Pengertian anekdot

Post a Comment
cerita anekdot
Anekdot merupakan sebuah cerita singkat yang bersifat fiktif dan lucu tentang pribadi seorang tokoh atau beberapa tokoh yang benar-benar ada. Dari definisi tersebut, anekdot mempunyai beberapa kata kunci, diantaranya sebuah cerita, fiktif, lucu dan pribadi seorang tokoh. Karena berupa sebuah cerita, teks anekdot termasuk ke dalam teks narasi. Ada tiga ciri utama teks narasi, yaitu menggunakan tokoh, terdapat alur, dan adanya latar. Dengan demikian, teks anekdot memiliki ketiga unsur tersebut. 

Struktur anekdot
Tokoh
Anekdot hanya menggunakan manusia sebagai tokoh, baik tokoh terkenal mau pun tokoh tidak terkenal. Jumlah bebas; jumlahnya terdapat beberapa orang tokoh ataupun satu tokoh saja. Tokoh tersebut dapat diidentifikasi karena bersifat faktual atau benar-benar ada, bukan tokoh fiktif dari khayangan atau para dewa.

Alur
Alur adalah rangkaian peristiwa atau urutan bagian-bagian dalam sebuah cerita.

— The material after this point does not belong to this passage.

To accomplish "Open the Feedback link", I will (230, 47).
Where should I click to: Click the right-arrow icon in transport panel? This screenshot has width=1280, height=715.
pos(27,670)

Anekdot umumnya menggunakan alur maju dan cepat selesai atau sebuah cerita singkat. Meskipun demikian, teks anekdot memiliki pengantar, bagian isi, dan bagian akhir yang mengentak (kelucuan).

Latar
Latar merupakan segala keterangan yang berkaitan dengan waktu, tempat,  dan suasana yang digambarkan dalam cerita. Anekdot menggunakan latar tempat, waktu, dan suasana yang bersifat faktual atau sesuai dengan kehidupan sehari-hari.

Kaidah Anekdot
1.Fiktif
Anekdot termasuk ke dalam golongan dongeng. Penggolongan ini berdasarkan pada cerita anekdot yang bersifat fiktif. Sifat fiktif ini memiliki dua bentuk. Pertama, cerita tersebut hanya rekaan walaupun diceritakan seolah benar-benar pernah terjadi. Kedua, cerita tersebut telah dimodifikasi dari kejadian yang sebenarnya sehingga terlalu bagus untuk dikatakan secara nyata. Selain itu, anekdot muncul dilatarbelakangi oleh prasangka, perasaan sentimen, atau pengetahuan yang relatif salah (belum tentu benar) mengenai seorang tokoh sehingga isinya terkadang menyinggung orang yang menjadi sasaran anekdot tersebut.

2.Lucu
Anekdot digolongkan sebagai dongeng, tetapi tidak semua dongeng termasuk anekdot karena tidak semua dongeng mengandung unsur kelucuan. Sebaliknya, semua dongeng lucu adalah anekdot. Kelucuan merupakan tujuan utama sebuah anekdot walaupun terkadang kurang tercapai. Penyebabnya, mungkin anekdot yang disampaikan tidak sesuai dengan situasi dan zamannya. Selain itu, orang yang bercerita atau pendengar belum tentu memiliki pengetahuan yang sama tentang isi anekdot sehingga terjadi miss-komunikasi.

3.Pribadi seorang tokoh
Selain anekdot, banyak cerita yang menonjolkan unsur kelucuan, misalnya lelucon. Namun, anekdot tidak dapat disamakan dengan lelucon karena objeknya berbeda walaupun sama-sama fiktif dan lucu. Objek penceritaan anekdot berkaitan dengan pribadi tokoh, sedangkan lelucon berkaitan dengan sifat kelompok, ras, atau suku bangsa tertentu.

4. Mengandung pesan
Tujuan anekdot tidak hanya membangkitkan tawa, tetapi anekdot berfungsi sebagai media untuk menyindir, mengkritik, atau mengungkapkan kebenaran.

Struktur teks anekdot
Bentuk: cerita singkat
Tokoh: manusia yang benar-benar ada (faktual), baik terkenal ataupun tidak terkenal.
Alur: alur rapat (cepat selesai)
Latar: tempat, waktu, suasana sesuai dengan kehidupan sehari-hari.

Kaidah teks anekdot
Sifat: fiktif.
Substansi: lucu.
Objek penceritaan: pribadi seorang tokoh.
Pesan: menyindir, mengkritik, atau mengungkapkan kebenaran.